THE DOOM GENERATION

CREDITS: Director: Greg Araki. Cast: James Duvall, Rose McGowan & Jonathan Schaech. USA.

INTRODUCTION: The second of Araki's Teen Armageddon trilogy, which kicked off with "Totally F***ed Up" and concluded recently with the excellent "Nowhere", finally gets a release thanks mainly to the success of the latter film.

SYNOPSIS: Teen couple Jordan White (Duvall) and Amy Blue (McGowan) are somewhat inevitably joined by dangerous loner Xavier Red (Schaech) who leads them on a violent road trip out of Hell.

REVIEW: I loved Araki's last flick "Nowhere" and so I gratefully accept this opportunity to see its predecessor, but it is a shame they've been released out of order, as the style of this film is clearly less polished and closer to Araki's guerrilla film-making routes than the later work.

Keanu-a-like Duvall plays it vacuous as ever, and is joined by excellent Phoebe-Cates-a-like McGowan and a type-cast breaking Schaech to create the most disparate triumvirate in cinematic history, further aggravated by cameos from the likes of indie queen Parker Posey, Hollywood Madam Heidy Fleiss and Chris Knight from TV's "The Brady Bunch".

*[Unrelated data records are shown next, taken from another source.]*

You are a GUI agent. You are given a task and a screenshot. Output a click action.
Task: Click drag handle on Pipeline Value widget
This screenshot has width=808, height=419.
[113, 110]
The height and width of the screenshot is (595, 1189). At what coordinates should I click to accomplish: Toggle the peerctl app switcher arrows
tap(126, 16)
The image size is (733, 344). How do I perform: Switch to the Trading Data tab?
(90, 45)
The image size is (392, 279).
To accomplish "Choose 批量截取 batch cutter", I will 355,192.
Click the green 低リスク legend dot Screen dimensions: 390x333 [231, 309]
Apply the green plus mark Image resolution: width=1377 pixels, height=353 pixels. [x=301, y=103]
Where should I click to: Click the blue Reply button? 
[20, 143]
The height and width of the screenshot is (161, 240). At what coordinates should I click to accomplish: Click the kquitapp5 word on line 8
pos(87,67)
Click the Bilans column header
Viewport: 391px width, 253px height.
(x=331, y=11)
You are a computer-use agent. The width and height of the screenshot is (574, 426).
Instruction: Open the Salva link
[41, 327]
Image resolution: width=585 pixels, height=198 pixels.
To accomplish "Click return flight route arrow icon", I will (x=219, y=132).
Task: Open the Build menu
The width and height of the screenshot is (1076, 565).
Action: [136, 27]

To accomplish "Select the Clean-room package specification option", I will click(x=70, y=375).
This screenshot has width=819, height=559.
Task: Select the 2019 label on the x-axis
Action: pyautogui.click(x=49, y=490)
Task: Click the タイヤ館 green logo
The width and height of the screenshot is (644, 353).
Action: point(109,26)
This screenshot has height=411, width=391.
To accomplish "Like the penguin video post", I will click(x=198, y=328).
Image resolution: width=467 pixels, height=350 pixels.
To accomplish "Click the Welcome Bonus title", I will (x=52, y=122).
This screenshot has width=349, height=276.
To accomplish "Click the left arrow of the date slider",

Many of Araki's signature touches appear here, the overt subtext of signs, the bizarre interior decor and matching clothing, the eclectic cast and, of course, the doom-laden existentialist angst and alienation. Excessively violent, witty and well scripted it would be all too easy to mistake this for a QT production if it wasn't for the fact that it's actually very good.

If you're in the mood for nihilistic prophesy set to the music of the Smiths this could be the film for you.